◆ Exercise: Copy out each line of the data that holds the word "name".

========================================

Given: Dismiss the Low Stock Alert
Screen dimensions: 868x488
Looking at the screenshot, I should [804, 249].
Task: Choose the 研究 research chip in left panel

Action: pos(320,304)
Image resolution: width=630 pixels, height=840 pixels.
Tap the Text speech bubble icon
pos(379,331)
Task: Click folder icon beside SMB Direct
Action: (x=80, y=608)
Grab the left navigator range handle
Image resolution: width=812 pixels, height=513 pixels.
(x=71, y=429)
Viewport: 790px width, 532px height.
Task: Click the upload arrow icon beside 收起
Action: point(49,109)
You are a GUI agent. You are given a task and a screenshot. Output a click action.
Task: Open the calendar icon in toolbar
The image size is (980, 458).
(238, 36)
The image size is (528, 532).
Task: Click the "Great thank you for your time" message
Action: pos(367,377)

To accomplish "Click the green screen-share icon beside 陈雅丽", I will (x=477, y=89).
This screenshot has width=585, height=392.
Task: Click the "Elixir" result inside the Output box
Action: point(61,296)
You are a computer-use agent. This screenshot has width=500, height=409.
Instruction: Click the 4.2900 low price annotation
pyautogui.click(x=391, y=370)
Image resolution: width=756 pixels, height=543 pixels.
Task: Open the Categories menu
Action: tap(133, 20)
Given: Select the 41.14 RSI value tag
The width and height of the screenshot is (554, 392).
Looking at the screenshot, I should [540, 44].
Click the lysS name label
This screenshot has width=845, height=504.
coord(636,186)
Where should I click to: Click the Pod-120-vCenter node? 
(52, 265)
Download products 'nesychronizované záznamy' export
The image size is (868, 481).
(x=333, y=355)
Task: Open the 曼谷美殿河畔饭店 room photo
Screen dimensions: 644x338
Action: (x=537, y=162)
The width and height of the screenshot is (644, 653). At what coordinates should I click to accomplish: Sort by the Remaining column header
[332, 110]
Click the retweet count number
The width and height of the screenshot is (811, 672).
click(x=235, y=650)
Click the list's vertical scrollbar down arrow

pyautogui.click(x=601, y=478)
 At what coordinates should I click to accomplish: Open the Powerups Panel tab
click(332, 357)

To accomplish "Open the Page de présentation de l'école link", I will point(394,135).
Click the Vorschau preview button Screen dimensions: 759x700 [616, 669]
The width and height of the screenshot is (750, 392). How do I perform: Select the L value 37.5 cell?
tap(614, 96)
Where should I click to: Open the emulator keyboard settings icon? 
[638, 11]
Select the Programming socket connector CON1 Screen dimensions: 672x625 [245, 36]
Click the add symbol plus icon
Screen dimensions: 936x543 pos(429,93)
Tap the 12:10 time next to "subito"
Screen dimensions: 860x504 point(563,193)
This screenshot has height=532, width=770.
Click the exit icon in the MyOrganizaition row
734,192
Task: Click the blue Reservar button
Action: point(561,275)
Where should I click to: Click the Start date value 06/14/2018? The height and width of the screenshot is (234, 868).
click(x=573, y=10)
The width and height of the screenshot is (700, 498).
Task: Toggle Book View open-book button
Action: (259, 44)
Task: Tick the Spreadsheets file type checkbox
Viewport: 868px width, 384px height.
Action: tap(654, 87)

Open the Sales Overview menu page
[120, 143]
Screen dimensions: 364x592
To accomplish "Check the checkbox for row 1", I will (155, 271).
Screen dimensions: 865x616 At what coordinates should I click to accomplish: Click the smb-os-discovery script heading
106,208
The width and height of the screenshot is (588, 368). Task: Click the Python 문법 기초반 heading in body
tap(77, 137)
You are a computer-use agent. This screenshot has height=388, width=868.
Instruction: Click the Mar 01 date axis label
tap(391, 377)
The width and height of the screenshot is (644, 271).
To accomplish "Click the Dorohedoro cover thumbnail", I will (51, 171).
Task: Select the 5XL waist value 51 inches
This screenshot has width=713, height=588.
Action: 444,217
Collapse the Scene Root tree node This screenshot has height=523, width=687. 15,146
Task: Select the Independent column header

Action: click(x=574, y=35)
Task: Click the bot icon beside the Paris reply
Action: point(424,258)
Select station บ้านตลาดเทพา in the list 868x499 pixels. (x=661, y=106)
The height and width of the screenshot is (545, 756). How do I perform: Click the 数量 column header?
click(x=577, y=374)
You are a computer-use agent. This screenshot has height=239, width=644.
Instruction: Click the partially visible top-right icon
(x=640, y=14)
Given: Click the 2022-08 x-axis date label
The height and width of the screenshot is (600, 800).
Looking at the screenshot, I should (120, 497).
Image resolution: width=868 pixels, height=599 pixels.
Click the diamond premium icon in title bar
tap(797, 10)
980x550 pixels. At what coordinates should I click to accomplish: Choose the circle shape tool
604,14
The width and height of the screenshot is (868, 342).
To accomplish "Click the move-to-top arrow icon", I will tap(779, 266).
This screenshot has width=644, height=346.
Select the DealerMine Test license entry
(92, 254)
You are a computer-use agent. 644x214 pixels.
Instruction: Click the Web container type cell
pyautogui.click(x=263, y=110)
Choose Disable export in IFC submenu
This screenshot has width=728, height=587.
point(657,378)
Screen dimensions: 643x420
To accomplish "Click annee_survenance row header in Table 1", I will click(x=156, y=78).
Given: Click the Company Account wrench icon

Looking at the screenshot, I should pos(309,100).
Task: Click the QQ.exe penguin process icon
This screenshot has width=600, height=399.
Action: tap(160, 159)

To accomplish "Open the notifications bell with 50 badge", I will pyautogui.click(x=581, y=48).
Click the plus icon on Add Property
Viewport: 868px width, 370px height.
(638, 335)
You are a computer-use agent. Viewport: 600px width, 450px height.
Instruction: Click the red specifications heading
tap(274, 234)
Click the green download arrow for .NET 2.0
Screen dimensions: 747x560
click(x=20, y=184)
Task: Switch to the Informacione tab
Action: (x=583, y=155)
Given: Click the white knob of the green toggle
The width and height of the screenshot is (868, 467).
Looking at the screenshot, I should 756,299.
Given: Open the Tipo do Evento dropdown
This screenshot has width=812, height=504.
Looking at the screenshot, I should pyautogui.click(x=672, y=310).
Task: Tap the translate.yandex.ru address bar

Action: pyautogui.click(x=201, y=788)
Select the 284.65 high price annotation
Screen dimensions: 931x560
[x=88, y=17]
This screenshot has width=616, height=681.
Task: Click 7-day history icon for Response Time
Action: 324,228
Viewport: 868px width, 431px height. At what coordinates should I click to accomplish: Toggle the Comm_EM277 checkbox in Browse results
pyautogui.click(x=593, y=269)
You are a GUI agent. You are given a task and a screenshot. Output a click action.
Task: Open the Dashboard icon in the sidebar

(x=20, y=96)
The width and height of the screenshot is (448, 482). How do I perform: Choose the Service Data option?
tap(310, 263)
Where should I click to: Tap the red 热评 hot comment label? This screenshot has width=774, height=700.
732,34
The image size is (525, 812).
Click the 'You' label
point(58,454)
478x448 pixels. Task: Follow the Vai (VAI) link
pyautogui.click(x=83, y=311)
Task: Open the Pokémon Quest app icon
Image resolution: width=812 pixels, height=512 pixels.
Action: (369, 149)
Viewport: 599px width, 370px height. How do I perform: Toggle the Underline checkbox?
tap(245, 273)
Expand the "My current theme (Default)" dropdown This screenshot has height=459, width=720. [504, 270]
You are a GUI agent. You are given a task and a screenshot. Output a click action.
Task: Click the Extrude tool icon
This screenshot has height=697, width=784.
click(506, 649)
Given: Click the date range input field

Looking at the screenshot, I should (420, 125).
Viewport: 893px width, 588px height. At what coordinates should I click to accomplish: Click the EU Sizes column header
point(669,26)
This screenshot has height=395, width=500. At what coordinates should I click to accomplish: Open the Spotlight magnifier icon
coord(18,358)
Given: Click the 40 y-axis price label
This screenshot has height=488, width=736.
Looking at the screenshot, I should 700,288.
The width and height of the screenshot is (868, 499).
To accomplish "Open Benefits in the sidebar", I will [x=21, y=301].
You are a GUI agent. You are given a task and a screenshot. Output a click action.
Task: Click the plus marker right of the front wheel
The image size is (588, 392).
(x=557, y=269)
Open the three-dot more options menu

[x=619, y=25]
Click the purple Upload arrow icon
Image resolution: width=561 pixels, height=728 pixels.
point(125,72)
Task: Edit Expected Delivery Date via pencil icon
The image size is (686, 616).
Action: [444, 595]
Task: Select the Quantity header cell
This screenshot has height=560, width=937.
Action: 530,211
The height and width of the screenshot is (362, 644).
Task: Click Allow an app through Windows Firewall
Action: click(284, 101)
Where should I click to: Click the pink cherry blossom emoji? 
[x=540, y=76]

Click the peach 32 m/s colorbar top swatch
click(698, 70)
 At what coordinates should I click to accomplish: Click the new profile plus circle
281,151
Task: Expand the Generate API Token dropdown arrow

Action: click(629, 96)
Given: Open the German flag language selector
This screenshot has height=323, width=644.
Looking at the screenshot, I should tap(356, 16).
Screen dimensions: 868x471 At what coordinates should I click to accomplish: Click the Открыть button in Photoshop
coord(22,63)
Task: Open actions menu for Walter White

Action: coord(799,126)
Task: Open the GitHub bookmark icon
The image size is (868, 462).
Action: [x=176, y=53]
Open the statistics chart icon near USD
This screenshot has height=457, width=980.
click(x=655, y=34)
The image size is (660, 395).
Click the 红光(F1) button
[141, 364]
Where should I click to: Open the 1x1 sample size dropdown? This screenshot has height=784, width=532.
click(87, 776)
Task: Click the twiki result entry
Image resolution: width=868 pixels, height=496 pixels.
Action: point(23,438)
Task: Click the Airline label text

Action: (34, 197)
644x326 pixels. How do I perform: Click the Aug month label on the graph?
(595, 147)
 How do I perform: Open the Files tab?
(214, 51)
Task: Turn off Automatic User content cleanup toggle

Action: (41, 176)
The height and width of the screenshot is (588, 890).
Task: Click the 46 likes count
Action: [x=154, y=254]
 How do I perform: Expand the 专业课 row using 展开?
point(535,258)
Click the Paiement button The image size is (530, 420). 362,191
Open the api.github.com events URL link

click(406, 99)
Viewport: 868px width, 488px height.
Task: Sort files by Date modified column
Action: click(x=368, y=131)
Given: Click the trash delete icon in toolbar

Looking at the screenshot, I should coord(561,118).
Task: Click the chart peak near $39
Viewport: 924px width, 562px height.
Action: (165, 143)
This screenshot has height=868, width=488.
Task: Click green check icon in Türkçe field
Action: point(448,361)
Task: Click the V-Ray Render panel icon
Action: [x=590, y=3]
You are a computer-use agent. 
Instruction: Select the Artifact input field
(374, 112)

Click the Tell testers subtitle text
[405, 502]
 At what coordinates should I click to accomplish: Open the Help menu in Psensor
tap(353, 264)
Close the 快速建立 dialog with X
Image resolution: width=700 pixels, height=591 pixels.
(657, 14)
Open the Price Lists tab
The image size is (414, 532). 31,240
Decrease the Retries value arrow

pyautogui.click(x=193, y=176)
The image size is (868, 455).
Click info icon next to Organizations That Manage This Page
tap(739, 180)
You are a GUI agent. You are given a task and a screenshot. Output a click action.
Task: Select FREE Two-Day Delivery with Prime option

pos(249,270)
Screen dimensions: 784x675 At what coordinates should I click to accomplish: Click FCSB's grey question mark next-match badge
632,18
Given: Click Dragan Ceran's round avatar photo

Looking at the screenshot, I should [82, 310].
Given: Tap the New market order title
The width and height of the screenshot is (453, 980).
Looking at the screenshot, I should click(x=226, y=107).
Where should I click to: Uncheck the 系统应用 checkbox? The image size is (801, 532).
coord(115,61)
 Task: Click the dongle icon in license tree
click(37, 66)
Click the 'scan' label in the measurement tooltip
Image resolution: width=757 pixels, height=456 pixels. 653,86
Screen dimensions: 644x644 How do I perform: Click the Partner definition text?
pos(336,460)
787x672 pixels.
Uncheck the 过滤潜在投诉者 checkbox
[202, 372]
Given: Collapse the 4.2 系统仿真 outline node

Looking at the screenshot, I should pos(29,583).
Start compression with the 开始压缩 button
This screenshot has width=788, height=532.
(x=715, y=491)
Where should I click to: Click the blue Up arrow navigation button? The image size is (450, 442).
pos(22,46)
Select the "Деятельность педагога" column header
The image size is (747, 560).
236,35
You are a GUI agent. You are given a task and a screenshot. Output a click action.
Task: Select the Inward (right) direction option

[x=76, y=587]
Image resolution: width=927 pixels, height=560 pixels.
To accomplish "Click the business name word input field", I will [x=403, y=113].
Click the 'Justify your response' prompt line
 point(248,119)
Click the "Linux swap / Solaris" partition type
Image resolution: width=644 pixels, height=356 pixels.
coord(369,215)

========================================

◆ Your solution:
Click the lysS name label
To accomplish "Click the business name word input field", I will [x=403, y=113].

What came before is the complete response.